Nuclearity, Schatten-von Neumann classes, distribution of eigenvalues and $L^p$-$L^q$-boundedness of Fourier integral operators on compact manifolds

Abstract: We link Sogge's type $L^p$-estimates for eigenfunctions of the Laplacian on compact manifolds with the problem of providing criteria for the $r$-nuclearity of Fourier integral operators. The classes of Fourier integral operators $I^\mu_{\rho,1-\rho}(X,Y;C)$ considered here are associated with complex canonical relations $C$, i.e. they are parametrised by a complex-valued phase function. Our analysis also includes the case of real canonical relations, namely, the class of Fourier integral operators with real-valued phase functions. The nuclear trace in the sense of Grothendieck is investigated for these operators as well as the validity of the Grothendieck-Lidskii formula on Lebesgue spaces. Criteria are presented in terms of the factorisation condition for the complex canonical relation.

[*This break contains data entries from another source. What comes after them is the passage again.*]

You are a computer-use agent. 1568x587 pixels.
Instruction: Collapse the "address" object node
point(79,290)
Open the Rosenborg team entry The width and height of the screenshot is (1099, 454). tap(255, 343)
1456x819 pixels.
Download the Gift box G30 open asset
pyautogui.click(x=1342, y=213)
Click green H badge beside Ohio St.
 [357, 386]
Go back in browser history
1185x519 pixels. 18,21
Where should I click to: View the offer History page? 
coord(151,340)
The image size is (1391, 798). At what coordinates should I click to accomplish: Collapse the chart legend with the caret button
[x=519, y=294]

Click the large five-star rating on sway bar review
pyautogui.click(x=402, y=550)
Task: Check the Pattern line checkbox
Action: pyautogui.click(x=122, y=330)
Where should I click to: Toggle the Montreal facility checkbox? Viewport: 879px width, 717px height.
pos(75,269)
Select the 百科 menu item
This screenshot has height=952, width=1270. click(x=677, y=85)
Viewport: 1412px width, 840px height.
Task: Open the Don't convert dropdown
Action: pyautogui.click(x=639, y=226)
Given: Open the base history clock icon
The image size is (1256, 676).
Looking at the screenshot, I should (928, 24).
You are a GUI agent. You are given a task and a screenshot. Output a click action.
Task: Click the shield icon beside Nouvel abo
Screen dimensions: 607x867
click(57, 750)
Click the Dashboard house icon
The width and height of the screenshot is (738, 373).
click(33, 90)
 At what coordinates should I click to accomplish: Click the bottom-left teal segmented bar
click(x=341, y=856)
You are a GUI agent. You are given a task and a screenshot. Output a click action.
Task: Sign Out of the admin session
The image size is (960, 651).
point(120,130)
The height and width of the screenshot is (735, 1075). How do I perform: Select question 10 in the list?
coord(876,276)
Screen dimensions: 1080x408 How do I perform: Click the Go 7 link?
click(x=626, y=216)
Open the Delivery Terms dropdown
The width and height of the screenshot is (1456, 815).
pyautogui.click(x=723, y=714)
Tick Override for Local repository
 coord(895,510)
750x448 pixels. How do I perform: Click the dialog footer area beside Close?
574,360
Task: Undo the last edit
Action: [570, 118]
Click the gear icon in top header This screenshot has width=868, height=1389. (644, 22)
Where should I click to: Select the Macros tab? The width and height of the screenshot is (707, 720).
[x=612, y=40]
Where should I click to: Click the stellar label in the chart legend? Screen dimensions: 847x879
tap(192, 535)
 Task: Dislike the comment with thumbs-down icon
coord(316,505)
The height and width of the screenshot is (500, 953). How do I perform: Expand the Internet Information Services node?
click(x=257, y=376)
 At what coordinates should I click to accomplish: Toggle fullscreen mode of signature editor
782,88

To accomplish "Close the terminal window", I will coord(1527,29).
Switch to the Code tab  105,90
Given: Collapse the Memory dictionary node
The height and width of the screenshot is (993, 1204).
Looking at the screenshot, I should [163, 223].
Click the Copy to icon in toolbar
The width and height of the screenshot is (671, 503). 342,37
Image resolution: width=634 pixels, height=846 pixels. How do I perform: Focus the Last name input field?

Necessary and sufficient conditions for the membership of Fourier integral operators in Schatten-von Neumann classes are presented in the case where the Schatten index $r>0$ belongs to the set $\mathbb{N} $ and sharp sufficient conditions are presented in the general case $r>0$. In particular, we establish necessary and sufficient conditions for the membership of Fourier integral operators to the ideal of trace class operators and to the ideal of Hilbert-Schmidt operators on $L^2(X)$. The rate of decay of eigenvalues and the trace of Fourier integral operators is also investigated in both settings, in the Hilbert space case of $L^2(X)$ using Schatten-von Neumann properties and in the context of the Banach spaces $L^p(X),$ $1<p<\infty,$ utilising the notion of $r$-nuclearity.